» **Records for the task**
▼

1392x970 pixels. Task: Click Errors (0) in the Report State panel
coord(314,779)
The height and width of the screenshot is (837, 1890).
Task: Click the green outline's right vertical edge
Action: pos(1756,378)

▲

» **Exercise details**
Give the entries again in full, with nothing changed.

» **Problem solution**
1392x970 pixels. Task: Click Errors (0) in the Report State panel
coord(314,779)
The height and width of the screenshot is (837, 1890).
Task: Click the green outline's right vertical edge
Action: pos(1756,378)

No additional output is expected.